My gaze switches from him to the proffered beverage and my hands reach out greedily for the warm cup. He was so thoughtful. I take a sip and smile, savoring the flavor and watching his expression soften briefly when he thinks I’m not looking. “Mmm... Perfect,” I reply, more prepared now. I swiftly reach for my bag and sling it across my shoulder, shooting him a smile of my own. “Let’s go.”
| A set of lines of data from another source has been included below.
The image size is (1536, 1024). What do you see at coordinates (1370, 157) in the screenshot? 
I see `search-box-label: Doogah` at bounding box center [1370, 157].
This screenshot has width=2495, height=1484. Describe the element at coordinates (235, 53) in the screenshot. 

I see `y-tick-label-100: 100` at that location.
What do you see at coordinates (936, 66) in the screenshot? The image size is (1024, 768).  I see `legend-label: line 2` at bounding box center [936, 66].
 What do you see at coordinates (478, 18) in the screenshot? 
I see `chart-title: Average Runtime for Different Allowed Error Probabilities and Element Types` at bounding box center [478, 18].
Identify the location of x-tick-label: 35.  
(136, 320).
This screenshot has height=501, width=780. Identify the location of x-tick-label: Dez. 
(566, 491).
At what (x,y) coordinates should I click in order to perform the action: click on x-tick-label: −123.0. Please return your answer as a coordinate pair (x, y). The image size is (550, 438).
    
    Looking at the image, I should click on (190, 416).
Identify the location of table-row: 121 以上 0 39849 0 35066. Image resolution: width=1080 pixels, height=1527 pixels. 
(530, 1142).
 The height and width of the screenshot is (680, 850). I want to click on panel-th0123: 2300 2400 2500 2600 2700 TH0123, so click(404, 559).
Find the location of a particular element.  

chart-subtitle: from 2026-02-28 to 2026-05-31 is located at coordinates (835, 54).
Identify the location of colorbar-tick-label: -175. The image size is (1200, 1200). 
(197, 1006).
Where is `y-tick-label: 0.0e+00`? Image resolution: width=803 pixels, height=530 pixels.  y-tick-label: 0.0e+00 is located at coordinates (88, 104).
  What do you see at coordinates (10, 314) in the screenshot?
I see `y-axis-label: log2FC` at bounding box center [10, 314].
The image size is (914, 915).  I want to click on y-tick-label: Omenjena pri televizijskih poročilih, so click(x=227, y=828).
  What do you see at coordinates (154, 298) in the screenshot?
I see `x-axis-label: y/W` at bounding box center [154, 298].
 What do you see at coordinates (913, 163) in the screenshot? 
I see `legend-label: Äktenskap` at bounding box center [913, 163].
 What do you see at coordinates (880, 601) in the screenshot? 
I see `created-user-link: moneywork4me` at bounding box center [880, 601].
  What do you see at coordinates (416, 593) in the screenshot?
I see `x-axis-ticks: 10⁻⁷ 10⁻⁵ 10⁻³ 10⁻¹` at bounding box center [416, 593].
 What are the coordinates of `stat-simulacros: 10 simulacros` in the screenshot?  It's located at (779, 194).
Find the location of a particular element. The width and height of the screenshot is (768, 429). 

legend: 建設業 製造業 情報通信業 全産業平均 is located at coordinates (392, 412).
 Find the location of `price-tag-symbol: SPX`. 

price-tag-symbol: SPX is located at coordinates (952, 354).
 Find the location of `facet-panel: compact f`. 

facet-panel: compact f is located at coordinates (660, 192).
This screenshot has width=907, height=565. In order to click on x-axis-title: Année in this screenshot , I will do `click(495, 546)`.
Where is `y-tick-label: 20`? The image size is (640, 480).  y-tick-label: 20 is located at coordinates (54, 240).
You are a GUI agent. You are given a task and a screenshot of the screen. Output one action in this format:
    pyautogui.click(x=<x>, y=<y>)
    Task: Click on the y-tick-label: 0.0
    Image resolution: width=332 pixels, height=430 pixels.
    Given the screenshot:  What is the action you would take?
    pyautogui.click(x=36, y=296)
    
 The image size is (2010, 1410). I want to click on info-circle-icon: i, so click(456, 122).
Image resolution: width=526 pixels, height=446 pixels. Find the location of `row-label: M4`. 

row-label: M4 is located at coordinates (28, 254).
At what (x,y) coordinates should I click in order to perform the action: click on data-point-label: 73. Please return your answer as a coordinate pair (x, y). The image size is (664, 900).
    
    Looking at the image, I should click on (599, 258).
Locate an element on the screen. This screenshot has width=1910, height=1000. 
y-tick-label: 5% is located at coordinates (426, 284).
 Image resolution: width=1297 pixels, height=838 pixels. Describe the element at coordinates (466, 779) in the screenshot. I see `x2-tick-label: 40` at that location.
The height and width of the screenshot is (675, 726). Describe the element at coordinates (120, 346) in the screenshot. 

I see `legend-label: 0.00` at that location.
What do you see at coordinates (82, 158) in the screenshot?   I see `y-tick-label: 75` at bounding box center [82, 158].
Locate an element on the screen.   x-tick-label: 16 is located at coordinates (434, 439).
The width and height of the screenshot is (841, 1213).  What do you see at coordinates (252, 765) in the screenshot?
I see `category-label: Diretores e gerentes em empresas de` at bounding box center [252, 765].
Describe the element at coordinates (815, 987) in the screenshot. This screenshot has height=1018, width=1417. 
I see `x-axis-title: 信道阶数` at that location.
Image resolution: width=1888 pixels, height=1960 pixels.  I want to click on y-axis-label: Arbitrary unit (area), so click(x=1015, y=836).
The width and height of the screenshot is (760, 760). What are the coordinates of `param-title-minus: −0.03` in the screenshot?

As we walk out of my apartment, I can’t help but reflect on how silly I’ve been. Because no matter what Clark’s hiding from me, and no matter how painful the fallout might be when it comes, I can’t deny the feelings- even the love- that I have for him. To try and keep my distance or put a stop to it would only be lying to myself. I’ve done that for too long as it is by avoiding him, turning him down, running when I’ve gotten too scared.
I will not hurt him.
And I will not turn myself into a liar.